(REQUIREMENTS)
Copy verbatim the lines of the material between the line containing "The width and height of the screenshot is (404, 357)." and the line containing "Action: (348, 245)", inclusive.
╔══
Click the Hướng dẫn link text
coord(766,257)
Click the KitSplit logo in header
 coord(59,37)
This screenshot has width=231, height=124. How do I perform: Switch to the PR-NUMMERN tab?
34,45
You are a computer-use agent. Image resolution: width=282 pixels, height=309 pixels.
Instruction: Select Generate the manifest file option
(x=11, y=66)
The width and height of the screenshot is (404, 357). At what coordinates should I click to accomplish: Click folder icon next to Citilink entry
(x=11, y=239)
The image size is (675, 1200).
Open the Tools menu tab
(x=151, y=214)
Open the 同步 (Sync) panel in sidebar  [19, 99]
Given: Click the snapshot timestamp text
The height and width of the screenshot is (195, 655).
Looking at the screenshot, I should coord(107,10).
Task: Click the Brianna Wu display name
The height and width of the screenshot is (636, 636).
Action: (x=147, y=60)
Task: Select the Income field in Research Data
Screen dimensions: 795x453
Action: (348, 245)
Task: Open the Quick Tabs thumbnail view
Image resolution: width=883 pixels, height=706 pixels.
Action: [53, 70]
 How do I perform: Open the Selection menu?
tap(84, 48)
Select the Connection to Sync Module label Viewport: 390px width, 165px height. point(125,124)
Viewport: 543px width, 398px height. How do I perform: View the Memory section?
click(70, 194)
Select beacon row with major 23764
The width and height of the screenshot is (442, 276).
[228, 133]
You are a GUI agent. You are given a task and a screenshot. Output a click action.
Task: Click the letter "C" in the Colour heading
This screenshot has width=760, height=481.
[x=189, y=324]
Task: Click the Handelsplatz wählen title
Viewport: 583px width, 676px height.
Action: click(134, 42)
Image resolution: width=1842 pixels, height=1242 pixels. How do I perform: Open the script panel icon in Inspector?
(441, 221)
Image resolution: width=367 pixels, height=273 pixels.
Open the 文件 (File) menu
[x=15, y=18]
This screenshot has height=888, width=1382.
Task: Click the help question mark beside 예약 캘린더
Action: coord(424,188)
╚══
(ANSWER TO THE EXERCISE)
The width and height of the screenshot is (404, 357). At what coordinates should I click to accomplish: Click folder icon next to Citilink entry
(x=11, y=239)
The image size is (675, 1200).
Open the Tools menu tab
(x=151, y=214)
Open the 同步 (Sync) panel in sidebar  [19, 99]
Given: Click the snapshot timestamp text
The height and width of the screenshot is (195, 655).
Looking at the screenshot, I should coord(107,10).
Task: Click the Brianna Wu display name
The height and width of the screenshot is (636, 636).
Action: (x=147, y=60)
Task: Select the Income field in Research Data
Screen dimensions: 795x453
Action: (348, 245)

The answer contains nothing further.